Anchovy is a small town in the parish of Saint James in northwestern Jamaica. It is located 7 km southwest of Montego Bay.

== Transport ==

===Road===
Anchovy is on the B8 road which runs from Savanna-la-Mar on the south coast to Reading on the north coast.

=== Rail ===
From 1895 to 1992 Anchovy was served by Anchovy railway station on the Kingston to Montego Bay railway. Although all services on the line have ceased, the station building remains, however in serious disrepair.

== Public amenities ==
There is a primary school, post office, police station, electoral office, several churches, as well as various small retail outlets. Anchovy High School attracts students from the Montego Bay area and has a long-standing exchange link with St Martin-in-the-Fields High School for Girls, Tulse Hill, London which is documented in the Anchovy High School library.

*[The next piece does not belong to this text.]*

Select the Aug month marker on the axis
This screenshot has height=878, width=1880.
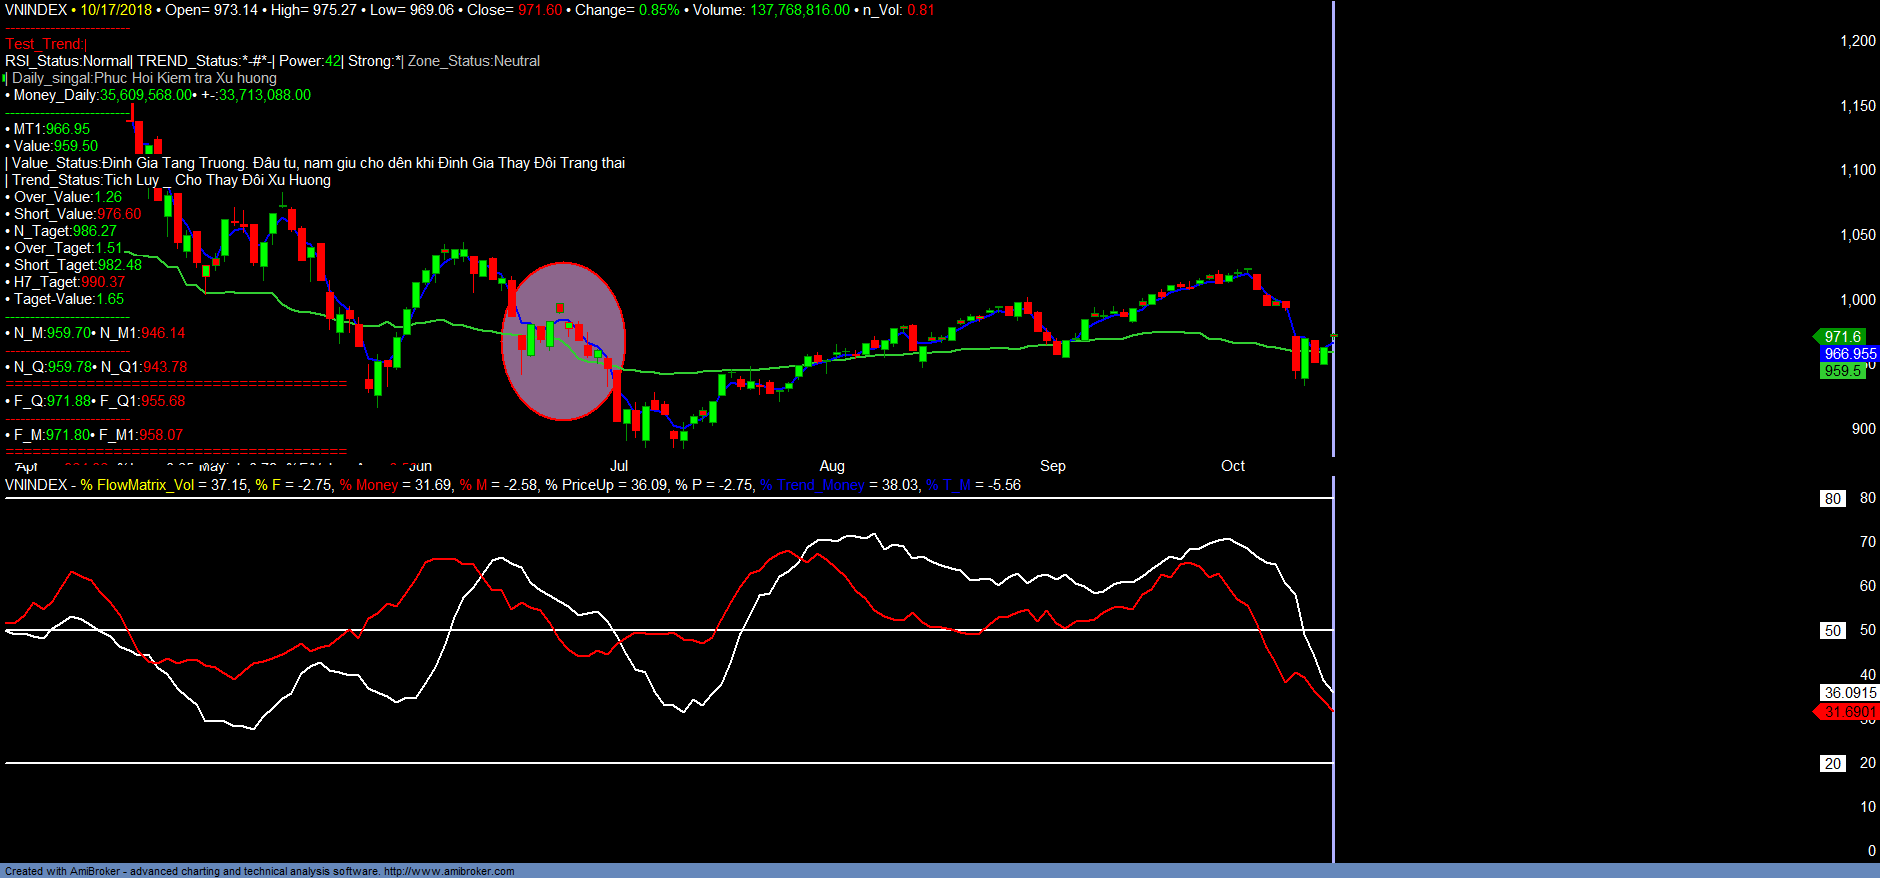click(x=832, y=466)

== Employment and economic activities ==
Unemployment for School leavers and Young adults (18-25 yrs) is high, especially among males, and is estimated to be approximately 60 percent. Employment opportunities mainly reside in the tourist and hotel industries that are concentrated in and around Montego Bay.
Other self-employed persons engage in farming, transportation (drivers of taxis, buses, etc.), vending, and automobile repair, to name a few.

A few warehouses for businesses that are domiciled in Montego Bay are also present.